• [LIST OF TASKS]:
• 1. From the Keras visualization passage, list every tool, library, or built-in facility it names.
• 2. Resume the passage on visualizing a Keras model after its last sentence.

• [SOURCE PASSAGE]:
* BEGIN *
How to visualize a model with Keras?

How to visualize a model with Keras?

Every now and then, you might need to demonstrate your Keras model structure. There’s one or two things that you may do when this need arises. First, you may send the person who needs this overview your code, requiring them to derive the model architecture themselves. If you’re nicer, you send them a model of your architecture.

…but creating such models is often a hassle when you have to do it manually. Solutions like www.draw.io are used quite often in those cases, because they are (relatively) quick and dirty, allowing you to create models fast.

However, there’s a better solution: the built-in plot_model facility within Keras. It allows you to create a visualization of your model architecture. In this blog, I’ll show you how to create such a visualization. Specifically, I focus on the model itself, discussing its architecture so that you fully understand what happens. Subsquently, I’ll list some software dependencies that you’ll need – including a highlight about a bug in Keras that results in a weird error related to pydot and GraphViz, which are used for visualization. Finally, I present you the code used for visualization and the end result.
* END *
Data listing
* BEGIN *
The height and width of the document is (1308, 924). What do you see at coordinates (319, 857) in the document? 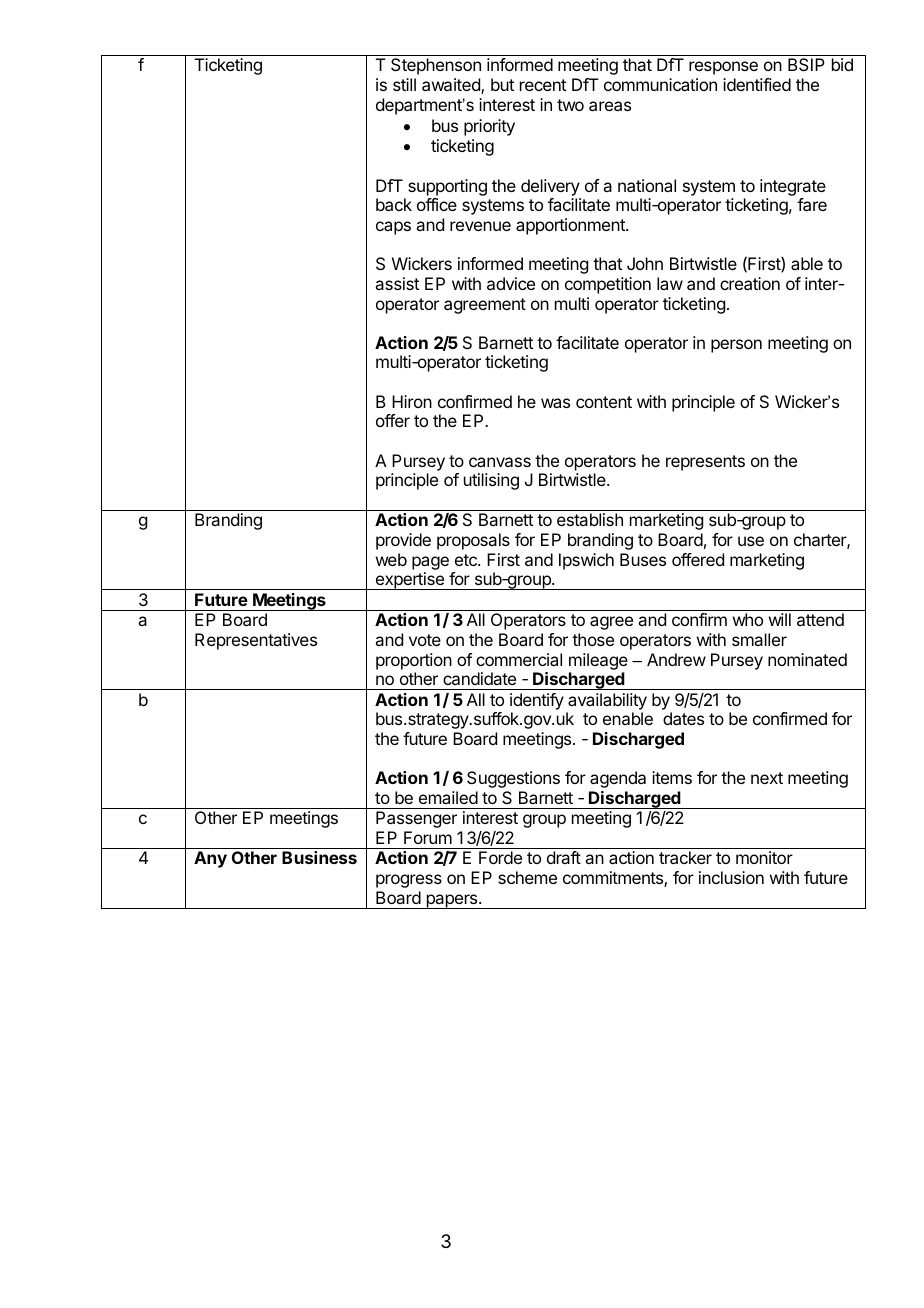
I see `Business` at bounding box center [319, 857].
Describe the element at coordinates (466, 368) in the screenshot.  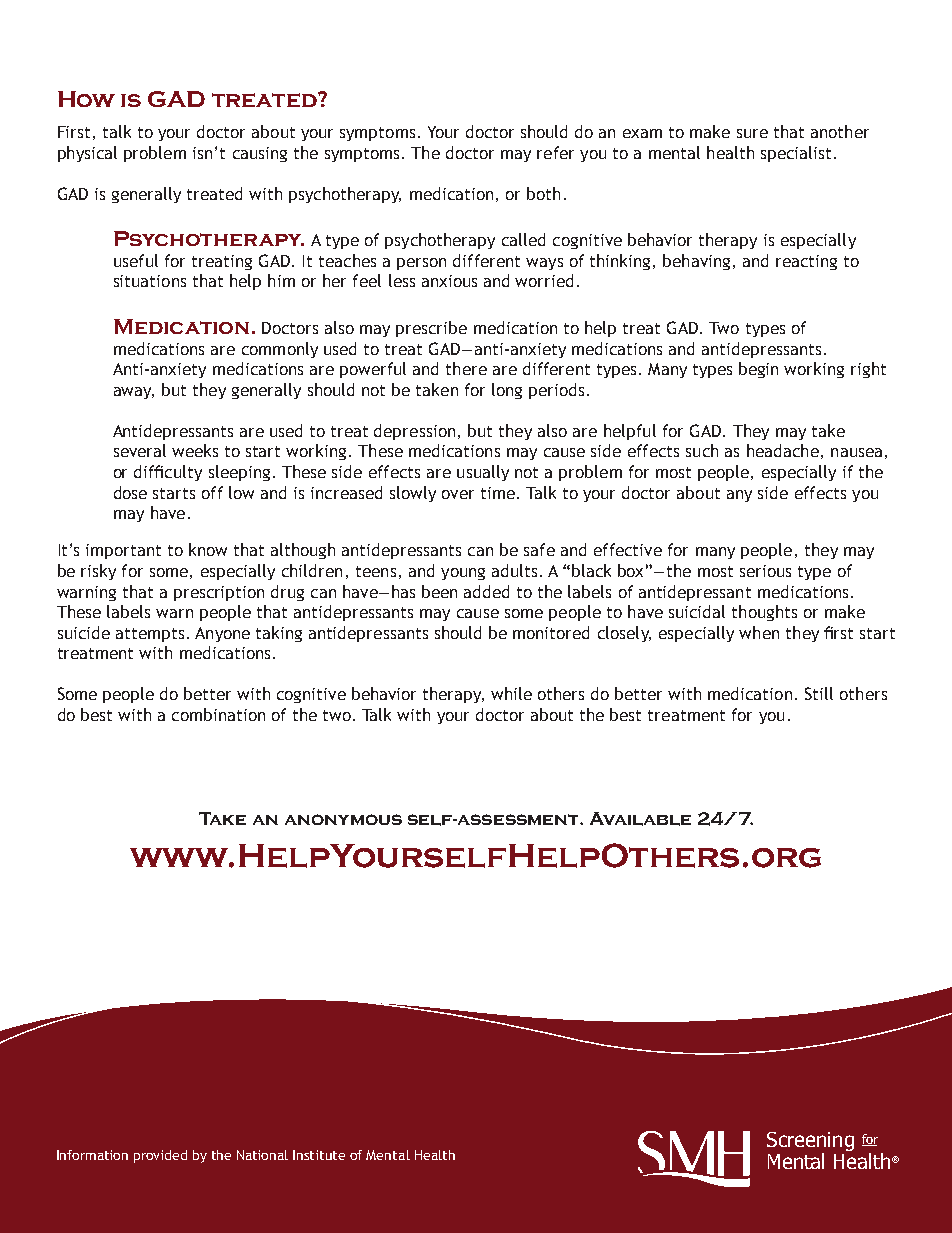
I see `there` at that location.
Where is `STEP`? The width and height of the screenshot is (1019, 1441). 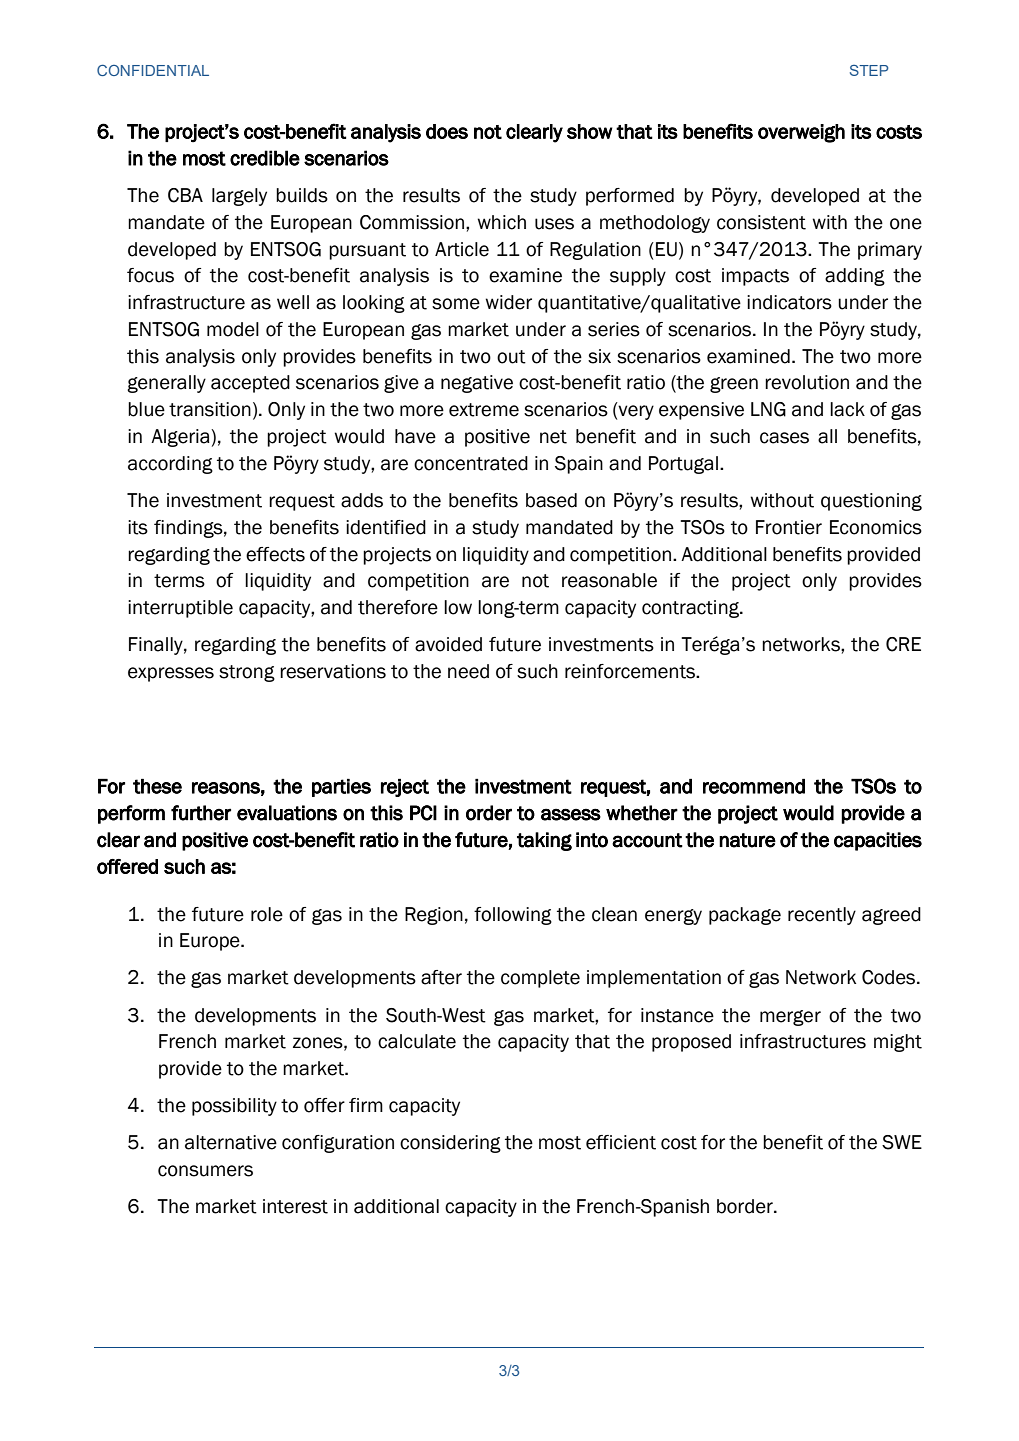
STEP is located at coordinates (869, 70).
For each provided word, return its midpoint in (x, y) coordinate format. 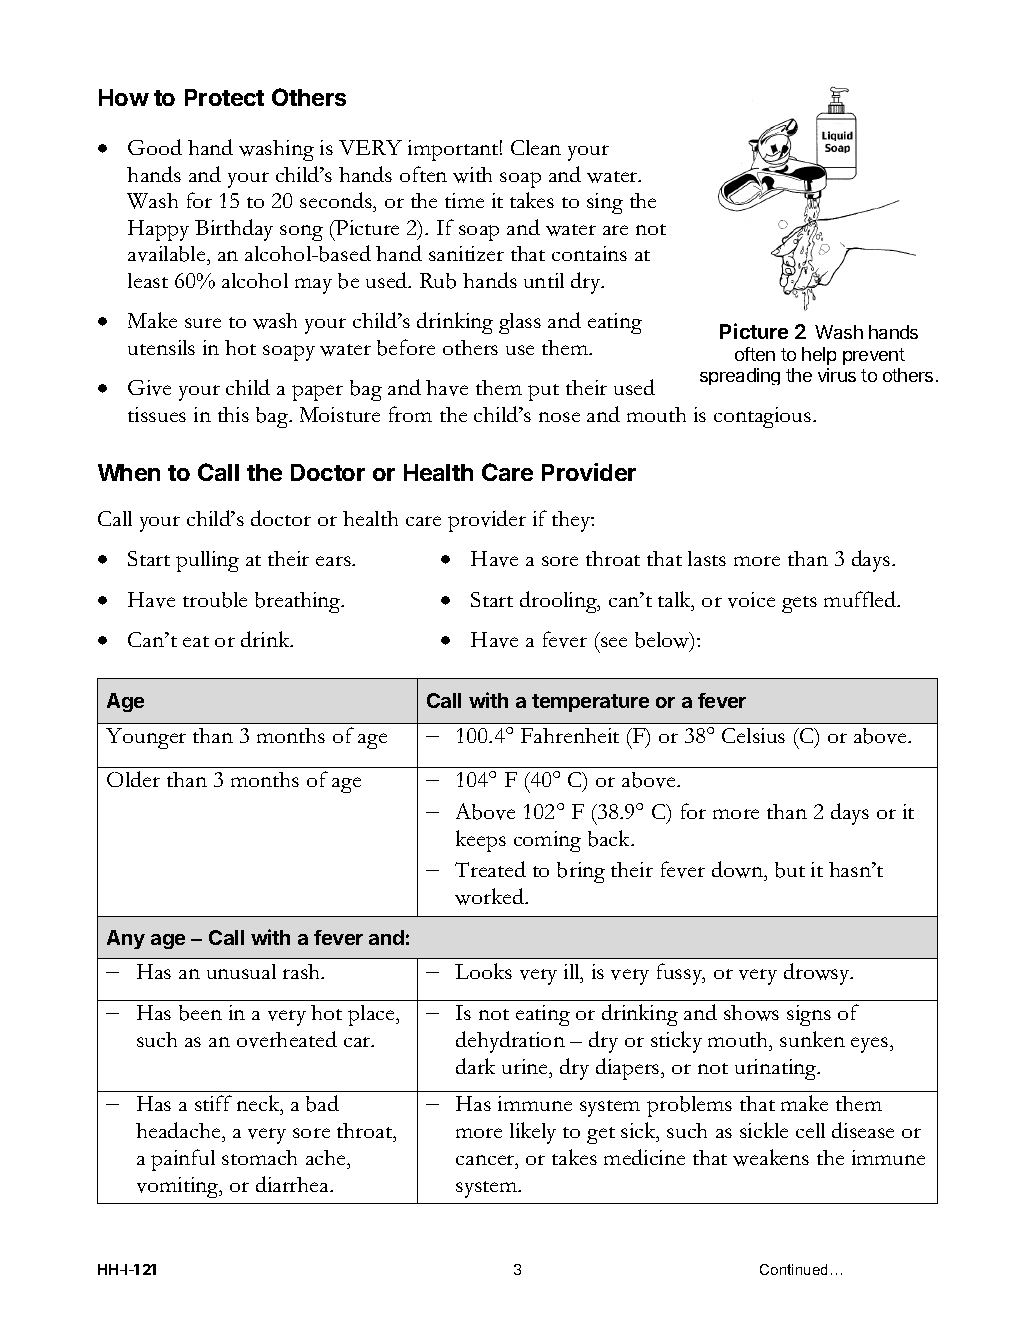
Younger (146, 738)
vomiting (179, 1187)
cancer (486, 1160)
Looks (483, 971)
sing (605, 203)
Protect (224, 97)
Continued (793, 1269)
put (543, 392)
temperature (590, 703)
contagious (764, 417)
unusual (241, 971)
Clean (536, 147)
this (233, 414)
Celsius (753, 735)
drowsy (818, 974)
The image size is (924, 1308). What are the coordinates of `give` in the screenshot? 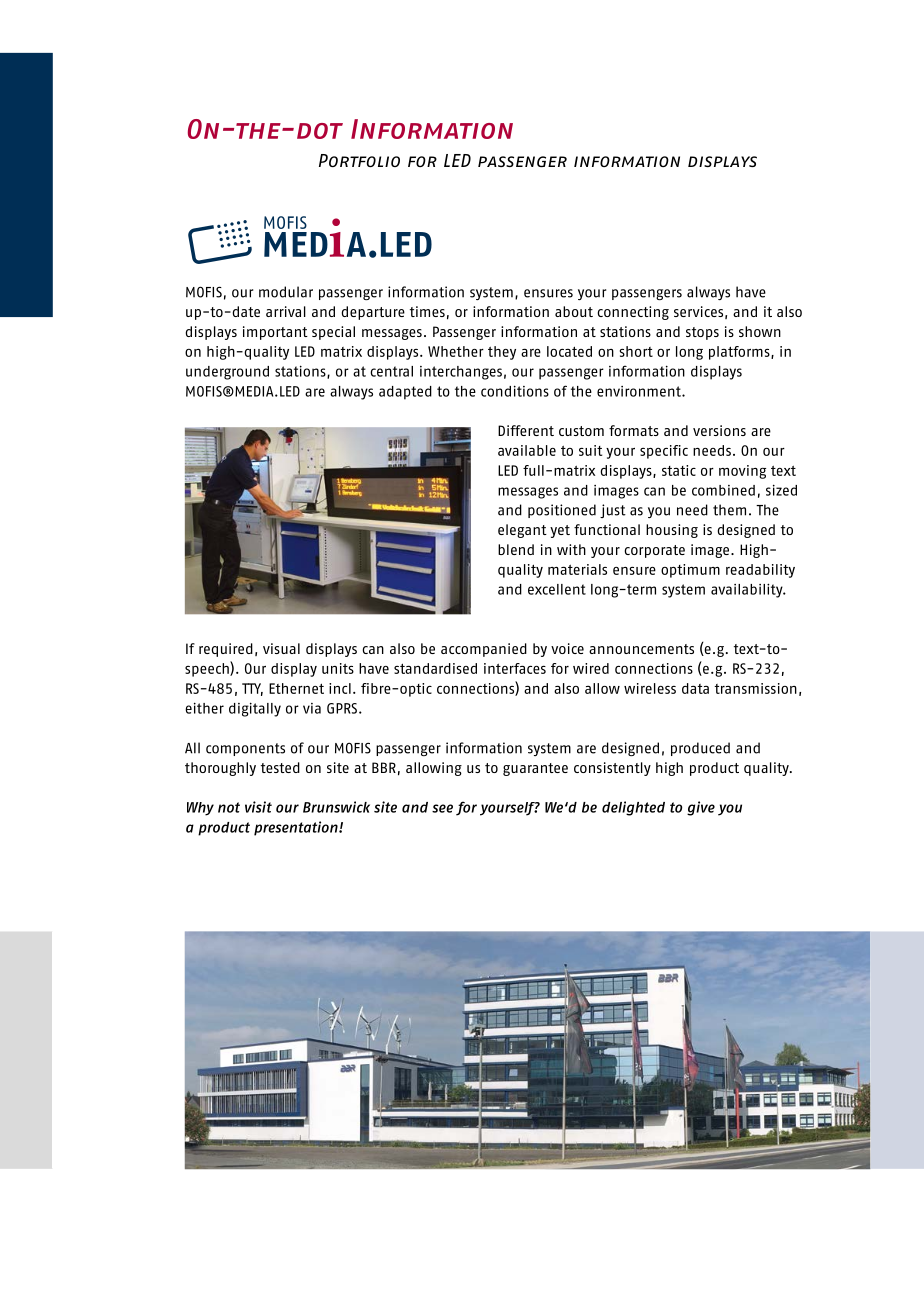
* END *
• [RESPONSES IN ORDER]:
• 1. Keras, www.draw.io, plot_model, pydot, GraphViz

• 2.
Note that model code is also available on GitHub.

Today’s to-be-visualized model

To show you how to visualize a Keras model, I think it’s best if we discussed one first.

Today, we will visualize the Convolutional Neural Network that we created earlier to demonstrate the benefits of using CNNs over densely-connected ones.

This is the code of that model:

import keras
from keras.datasets import mnist
from keras.models import Sequential
from keras.layers import Dense, Dropout, Flatten
from keras.layers import Conv2D, MaxPooling2D
from keras import backend as K

# Model configuration
img_width, img_height = 28, 28
batch_size = 250
no_epochs = 25
no_classes = 10
validation_split = 0.2
verbosity = 1

# Load MNIST dataset
(input_train, target_train), (input_test, target_test) = mnist.load_data()

# Reshape data based on channels first / channels last strategy.
# This is dependent on whether you use TF, Theano or CNTK as backend.
# Source: https://github.com/keras-team/keras/blob/master/examples/mnist_cnn.py
if K.image_data_format() == 'channels_first':
    input_train = input_train.reshape(input_train.shape[0], 1, img_width, img_height)
    input_test = input_test.reshape(input_test.shape[0], 1, img_width, img_height)
    input_shape = (1, img_width, img_height)
else:
    input_train = input_train.reshape(input_train.shape[0], img_width, img_height, 1)
    input_test = input_test.reshape(input_test.shape[0], img_width, img_height, 1)
    input_shape = (img_width, img_height, 1)

# Parse numbers as floats
input_train = input_train.astype('float32')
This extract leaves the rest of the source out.